Deploy a Gated Model
Many popular AI models on Hugging Face, such as Meta’s Llama series, are “gated”—meaning you must accept license terms and authenticate before downloading them. This guide explains how to deploy gated models with Exoscale Dedicated Inference.
What Are Gated Models?
Gated models require users to:
- Create a Hugging Face account
- Visit the model page and accept its license terms
- Generate an access token for authentication
Common gated model families include:
- Meta Llama (Llama 3.2, Llama 3.1, Llama 2)
- Mistral Large models
- Stable Diffusion models
- Many research and enterprise models
Prerequisites
Before deploying a gated model, ensure you have:
- A Hugging Face account
- License acceptance for the specific model you want to deploy
- A Hugging Face read-access token
- Exoscale CLI configured with appropriate permissions
- Sufficient GPU quota in your Exoscale organization
Step 1: Create a Hugging Face Account
If you don’t already have one:
- Go to https://huggingface.co/join
- Complete the registration process
- Verify your email address
Step 2: Accept the Model License
Navigate to the model page on Hugging Face and accept its license:
- Visit the model page (e.g., meta-llama/Llama-3.2-1B-Instruct)
- Read the license terms
- Click the “Accept” or “Agree” button
- Wait for access to be granted (usually instant, but can take a few minutes)
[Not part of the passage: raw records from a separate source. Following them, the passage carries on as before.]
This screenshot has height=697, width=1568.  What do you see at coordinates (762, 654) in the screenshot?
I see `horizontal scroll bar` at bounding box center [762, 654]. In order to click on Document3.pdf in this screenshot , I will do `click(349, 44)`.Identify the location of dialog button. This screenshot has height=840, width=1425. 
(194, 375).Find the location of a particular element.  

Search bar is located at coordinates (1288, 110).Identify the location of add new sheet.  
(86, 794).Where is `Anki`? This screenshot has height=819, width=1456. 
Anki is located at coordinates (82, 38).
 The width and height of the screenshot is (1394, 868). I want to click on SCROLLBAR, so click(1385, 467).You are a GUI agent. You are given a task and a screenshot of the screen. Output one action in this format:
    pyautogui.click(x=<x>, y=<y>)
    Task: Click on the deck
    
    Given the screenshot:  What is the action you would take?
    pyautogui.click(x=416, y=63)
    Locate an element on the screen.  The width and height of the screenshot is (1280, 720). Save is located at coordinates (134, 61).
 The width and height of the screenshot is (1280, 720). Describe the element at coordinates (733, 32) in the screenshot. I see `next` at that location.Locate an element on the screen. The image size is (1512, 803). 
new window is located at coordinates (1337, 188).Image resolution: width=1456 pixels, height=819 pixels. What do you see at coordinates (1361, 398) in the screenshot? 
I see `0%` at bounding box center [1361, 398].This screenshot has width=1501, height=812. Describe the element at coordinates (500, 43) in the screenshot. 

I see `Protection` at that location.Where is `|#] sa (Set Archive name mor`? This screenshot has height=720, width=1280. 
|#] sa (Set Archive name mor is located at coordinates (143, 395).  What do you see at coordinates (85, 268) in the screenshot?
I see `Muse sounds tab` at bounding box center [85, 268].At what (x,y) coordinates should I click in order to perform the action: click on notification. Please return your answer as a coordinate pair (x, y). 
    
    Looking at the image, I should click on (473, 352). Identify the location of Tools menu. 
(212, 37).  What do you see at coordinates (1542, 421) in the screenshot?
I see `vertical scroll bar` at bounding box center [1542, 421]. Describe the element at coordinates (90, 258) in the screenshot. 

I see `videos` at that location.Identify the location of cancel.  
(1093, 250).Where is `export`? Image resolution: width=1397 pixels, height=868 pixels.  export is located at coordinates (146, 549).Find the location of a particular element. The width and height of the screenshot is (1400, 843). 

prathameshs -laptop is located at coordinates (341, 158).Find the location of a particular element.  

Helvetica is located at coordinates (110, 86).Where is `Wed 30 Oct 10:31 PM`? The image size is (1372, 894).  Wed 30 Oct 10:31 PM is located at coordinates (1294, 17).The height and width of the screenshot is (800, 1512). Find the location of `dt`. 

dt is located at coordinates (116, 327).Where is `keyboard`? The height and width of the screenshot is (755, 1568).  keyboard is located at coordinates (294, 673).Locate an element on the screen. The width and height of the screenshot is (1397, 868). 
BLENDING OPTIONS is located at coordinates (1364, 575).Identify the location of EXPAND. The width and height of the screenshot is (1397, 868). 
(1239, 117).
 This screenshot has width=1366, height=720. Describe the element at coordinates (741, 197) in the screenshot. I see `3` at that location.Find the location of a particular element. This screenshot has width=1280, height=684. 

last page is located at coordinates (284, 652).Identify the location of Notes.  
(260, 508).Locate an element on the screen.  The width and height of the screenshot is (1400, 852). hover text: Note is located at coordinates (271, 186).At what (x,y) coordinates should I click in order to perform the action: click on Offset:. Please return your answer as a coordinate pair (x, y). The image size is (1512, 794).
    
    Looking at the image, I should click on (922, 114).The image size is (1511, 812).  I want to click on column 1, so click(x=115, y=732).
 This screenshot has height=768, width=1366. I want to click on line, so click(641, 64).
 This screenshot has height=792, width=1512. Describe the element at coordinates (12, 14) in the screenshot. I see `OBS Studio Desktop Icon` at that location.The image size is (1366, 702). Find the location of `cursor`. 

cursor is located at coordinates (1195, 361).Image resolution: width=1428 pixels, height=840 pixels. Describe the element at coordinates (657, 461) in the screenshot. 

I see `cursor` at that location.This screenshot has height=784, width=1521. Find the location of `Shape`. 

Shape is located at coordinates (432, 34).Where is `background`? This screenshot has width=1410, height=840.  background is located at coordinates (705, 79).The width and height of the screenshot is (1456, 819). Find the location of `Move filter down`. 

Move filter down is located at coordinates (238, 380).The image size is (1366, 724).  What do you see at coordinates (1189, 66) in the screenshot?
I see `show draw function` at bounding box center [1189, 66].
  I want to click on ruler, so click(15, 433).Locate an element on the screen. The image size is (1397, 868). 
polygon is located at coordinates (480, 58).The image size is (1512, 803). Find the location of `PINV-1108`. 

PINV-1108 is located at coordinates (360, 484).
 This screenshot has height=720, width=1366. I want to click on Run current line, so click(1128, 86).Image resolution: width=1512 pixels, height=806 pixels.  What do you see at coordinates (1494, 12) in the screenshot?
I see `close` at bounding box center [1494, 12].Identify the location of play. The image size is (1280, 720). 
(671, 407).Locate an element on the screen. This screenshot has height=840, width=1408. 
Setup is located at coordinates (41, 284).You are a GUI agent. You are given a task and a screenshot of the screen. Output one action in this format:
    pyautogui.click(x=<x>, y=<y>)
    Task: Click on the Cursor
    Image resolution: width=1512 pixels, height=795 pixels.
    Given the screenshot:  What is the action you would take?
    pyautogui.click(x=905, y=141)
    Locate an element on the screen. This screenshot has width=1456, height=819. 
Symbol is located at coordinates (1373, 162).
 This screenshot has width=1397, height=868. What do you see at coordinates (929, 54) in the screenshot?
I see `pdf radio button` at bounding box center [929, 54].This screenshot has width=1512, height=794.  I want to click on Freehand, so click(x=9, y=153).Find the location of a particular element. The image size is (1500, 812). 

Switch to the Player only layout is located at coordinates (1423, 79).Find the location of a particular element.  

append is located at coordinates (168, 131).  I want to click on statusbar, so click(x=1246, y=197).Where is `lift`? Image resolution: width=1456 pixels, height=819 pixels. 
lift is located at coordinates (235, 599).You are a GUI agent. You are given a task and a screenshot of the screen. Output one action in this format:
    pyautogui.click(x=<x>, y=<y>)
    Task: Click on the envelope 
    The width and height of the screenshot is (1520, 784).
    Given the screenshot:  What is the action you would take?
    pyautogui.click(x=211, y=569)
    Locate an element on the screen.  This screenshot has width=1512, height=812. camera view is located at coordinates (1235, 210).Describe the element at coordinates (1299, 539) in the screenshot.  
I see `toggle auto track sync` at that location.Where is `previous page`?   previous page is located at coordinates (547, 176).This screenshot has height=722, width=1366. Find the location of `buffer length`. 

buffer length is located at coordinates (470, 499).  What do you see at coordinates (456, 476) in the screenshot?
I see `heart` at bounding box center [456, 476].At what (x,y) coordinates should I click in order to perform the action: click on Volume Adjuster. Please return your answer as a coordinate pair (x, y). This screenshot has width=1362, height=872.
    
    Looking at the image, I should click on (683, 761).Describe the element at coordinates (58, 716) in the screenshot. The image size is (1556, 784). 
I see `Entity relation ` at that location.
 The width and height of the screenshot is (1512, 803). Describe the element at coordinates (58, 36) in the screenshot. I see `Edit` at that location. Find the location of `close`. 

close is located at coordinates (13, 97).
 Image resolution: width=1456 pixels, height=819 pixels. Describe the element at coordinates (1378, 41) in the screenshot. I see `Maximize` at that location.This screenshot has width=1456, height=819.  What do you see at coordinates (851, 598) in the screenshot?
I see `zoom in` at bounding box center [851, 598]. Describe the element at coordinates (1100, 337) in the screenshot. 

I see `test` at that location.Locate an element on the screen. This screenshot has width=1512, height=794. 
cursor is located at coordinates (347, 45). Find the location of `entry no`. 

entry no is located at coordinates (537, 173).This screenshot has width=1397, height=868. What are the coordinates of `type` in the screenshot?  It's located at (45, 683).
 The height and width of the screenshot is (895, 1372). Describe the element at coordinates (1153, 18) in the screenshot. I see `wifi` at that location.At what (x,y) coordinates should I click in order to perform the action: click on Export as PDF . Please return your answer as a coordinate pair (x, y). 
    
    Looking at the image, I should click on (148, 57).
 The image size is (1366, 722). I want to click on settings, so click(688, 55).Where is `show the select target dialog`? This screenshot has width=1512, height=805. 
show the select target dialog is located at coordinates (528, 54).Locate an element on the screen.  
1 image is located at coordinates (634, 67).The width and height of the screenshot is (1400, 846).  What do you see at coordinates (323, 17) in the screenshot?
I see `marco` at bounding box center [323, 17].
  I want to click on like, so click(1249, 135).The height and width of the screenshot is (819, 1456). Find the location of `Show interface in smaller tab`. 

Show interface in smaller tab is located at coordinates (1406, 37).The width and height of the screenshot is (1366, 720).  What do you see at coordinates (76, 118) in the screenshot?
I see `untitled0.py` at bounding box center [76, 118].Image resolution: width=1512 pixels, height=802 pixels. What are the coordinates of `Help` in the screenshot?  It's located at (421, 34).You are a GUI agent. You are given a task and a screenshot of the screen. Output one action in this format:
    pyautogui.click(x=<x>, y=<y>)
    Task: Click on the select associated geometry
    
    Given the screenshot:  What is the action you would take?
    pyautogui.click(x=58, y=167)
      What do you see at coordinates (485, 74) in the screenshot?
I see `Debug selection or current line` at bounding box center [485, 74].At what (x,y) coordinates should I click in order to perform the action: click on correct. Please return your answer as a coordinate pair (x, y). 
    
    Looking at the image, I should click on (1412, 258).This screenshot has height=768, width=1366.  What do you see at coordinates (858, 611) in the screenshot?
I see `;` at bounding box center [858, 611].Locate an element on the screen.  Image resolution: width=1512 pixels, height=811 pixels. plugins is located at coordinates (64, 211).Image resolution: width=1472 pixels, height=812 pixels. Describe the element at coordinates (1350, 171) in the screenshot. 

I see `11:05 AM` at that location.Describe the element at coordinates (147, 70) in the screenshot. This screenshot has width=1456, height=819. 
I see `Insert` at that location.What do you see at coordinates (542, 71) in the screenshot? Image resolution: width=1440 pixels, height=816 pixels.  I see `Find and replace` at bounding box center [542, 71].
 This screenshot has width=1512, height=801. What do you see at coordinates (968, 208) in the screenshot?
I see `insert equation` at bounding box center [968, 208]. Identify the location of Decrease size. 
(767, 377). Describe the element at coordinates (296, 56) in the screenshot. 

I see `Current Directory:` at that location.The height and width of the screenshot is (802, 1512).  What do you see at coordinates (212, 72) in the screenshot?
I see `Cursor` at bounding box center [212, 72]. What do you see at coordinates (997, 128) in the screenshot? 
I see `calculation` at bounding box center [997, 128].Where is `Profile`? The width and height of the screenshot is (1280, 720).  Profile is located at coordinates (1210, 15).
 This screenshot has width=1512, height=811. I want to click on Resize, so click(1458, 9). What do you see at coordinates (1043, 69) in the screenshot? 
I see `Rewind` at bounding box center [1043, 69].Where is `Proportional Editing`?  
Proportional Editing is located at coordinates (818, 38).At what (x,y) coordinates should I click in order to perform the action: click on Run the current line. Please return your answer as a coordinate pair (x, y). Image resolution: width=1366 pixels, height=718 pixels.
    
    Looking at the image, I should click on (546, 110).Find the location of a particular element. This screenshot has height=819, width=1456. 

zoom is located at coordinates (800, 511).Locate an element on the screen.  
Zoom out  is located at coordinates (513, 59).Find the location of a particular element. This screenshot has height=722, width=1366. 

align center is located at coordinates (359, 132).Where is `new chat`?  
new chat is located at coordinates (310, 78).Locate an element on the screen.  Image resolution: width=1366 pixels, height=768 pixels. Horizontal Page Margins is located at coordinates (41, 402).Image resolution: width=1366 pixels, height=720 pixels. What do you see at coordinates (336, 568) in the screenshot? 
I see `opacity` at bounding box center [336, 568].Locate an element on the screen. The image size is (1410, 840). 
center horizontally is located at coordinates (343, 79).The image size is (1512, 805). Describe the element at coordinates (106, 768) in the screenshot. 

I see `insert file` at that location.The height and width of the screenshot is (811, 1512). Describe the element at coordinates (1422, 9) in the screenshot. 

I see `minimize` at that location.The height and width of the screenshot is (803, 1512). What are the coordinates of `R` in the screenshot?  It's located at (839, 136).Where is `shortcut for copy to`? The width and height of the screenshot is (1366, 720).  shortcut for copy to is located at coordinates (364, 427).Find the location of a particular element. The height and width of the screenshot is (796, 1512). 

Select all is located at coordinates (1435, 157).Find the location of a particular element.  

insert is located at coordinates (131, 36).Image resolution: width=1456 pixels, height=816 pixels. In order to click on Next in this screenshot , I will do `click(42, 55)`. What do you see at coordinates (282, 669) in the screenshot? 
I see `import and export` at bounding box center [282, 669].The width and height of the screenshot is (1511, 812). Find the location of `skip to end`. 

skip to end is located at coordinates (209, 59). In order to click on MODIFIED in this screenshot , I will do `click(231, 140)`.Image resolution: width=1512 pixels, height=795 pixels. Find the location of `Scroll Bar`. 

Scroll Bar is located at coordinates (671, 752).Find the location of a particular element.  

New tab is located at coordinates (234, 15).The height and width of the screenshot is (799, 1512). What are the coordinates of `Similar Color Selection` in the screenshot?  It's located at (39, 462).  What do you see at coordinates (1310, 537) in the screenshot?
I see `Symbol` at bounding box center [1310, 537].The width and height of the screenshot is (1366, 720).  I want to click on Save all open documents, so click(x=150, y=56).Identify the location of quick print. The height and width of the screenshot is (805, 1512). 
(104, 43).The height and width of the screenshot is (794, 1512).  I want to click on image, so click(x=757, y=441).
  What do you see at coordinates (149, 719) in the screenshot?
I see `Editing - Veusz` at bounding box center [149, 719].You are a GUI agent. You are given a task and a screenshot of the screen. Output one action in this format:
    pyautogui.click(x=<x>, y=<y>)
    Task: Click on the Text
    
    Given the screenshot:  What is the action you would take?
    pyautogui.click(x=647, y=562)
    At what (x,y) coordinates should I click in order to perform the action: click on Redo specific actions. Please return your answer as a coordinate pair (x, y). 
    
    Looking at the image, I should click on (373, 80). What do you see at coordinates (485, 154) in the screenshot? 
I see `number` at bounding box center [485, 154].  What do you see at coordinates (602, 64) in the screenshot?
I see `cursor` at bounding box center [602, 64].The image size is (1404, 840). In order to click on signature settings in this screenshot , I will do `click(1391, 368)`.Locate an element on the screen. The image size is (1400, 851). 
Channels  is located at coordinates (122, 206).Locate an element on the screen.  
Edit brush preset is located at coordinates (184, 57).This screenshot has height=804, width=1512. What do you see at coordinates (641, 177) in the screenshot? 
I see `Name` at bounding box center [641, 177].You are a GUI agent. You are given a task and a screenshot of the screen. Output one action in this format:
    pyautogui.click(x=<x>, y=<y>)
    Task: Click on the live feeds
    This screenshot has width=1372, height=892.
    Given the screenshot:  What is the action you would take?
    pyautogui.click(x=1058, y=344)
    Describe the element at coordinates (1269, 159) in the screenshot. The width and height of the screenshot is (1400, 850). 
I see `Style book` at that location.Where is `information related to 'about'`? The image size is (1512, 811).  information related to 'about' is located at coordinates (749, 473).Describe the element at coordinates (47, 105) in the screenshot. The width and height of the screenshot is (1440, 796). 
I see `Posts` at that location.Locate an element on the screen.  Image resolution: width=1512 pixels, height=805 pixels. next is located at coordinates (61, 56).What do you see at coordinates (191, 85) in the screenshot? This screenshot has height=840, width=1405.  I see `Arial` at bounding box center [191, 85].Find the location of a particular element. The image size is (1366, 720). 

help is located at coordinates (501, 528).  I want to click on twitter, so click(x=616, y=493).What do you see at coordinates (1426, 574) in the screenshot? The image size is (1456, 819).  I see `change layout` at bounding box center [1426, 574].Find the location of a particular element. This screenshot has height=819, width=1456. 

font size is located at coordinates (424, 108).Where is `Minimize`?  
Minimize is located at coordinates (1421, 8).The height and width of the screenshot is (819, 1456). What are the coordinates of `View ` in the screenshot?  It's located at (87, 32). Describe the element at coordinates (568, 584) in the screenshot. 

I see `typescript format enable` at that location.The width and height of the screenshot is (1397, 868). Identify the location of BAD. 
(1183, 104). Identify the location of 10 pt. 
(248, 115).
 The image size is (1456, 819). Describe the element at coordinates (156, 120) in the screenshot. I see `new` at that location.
Step 3: Generate a Hugging Face Access Token
Create a read-access token for authentication:
- Log in to your Hugging Face account
- Go to Settings → Access Tokens
- Click New token
- Configure your token:
- Name: Give it a descriptive name (e.g., “exoscale-dedicated-inference”)
- Role: Select Read (write access is not needed)
- Click Generate token
- Copy the token immediately—you won’t be able to see it again
Your token will look like: hf_xxxxxxxxxxxxxxxxxxxxxxxxxxxxxx
Security Note: Treat this token as a password. Do not commit it to version control or share it publicly.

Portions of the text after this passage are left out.